"The rats went bananas" Here's what scientists say actually happened on Easter Island

"The rats went bananas" Here's what scientists say actually happened on Easter Island

New data challenges the conventional narrative that humans were the main cause of deforestation on this remote Pacific landmass.


The story of Easter Island needs a rewrite. According to a study in the Journal of Archaeological Science, humans weren’t solely to blame for the disappearance of trees on the remote Pacific island. Rats played a pivotal role too. 

Easter Island, also known as Rapa Nui, is famed for two things. Its iconic moai statues, and the story which tells how calamity ensued after its inhabitants cut down the trees they needed to survive. Today, the Moai still stand, but the story is falling to pieces.  

Easter Island (Rapa Nui) is a remote volcanic island in the Pacific Ocean. Credit: Getty

According to the study’s authors, Carl Lipo and Terry Hunt, before human settlers arrived, Easter Island was dominated by a unique species of large palm, which could live for half a century, but took 70 years to mature. Then around 1200 CE, the Polynesians arrived with various non-native species, including sweet potatoes which they farmed, and Polynesian rats, which they ate.

The rats, however, cut loose and made themselves at home in the canopy, where they feasted on the palm trees’ fruit. “Palm nuts are rat candy,” says Lipo. "The rats went bananas.” With no native predators to control their numbers, the Polynesian rat population boomed. Within 50 years, there were 11 million rats and an estimated 95% of the palms’ seeds had been eaten.

The slow-growing palm tree didn’t stand a chance. To compound the problem further, Polynesian settlers cut down palm trees to establish their sweet potato fields and burned patches of forest to make ash for fertiliser. 

The palms struggled to regenerate, and over the next 450 years, 20 million trees were lost. By the time the Europeans arrived with their sheep, in the early 16th century, few palms were left. Then the sheep ate the remaining saplings, and the species went extinct. 

Illustration of the Polynesian rat, Rattus exulans
The researchers estimate that the Polynesian rat population reached 11.2 million within 47 years. Credit: Walter Buller, Public domain, via Wikimedia Commons

Contrary to the popular narrative, however, this wasn’t the island’s death knell. “It’s a sad loss of a palm forest, but it wasn’t a disaster for the people,” says Lipo.  
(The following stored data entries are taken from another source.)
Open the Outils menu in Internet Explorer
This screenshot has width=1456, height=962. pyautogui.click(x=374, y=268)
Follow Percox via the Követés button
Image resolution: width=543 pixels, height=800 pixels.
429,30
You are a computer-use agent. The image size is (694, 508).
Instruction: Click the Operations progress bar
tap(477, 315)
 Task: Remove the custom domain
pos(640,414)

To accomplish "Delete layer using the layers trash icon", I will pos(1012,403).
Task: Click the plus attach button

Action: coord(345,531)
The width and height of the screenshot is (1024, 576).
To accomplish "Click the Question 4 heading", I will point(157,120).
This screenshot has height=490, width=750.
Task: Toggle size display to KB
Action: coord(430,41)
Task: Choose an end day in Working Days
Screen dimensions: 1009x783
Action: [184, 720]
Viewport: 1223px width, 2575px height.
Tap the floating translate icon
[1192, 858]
Settlers didn’t use the soft timber to roll the moai into place, nor use it to build houses or canoes. They survived on the plants that they grew, until a mixture of newly introduced diseases and slaving practices – Peruvians forcibly removed a third of the island’s population in the 19th century - caused the population to crash. 

The Polynesian rats, meanwhile, suffered the same fate as the palms they destroyed. They too were destroyed by a non-native species, when they were outcompeted by the Norwegian rats brought to the island by European settlers.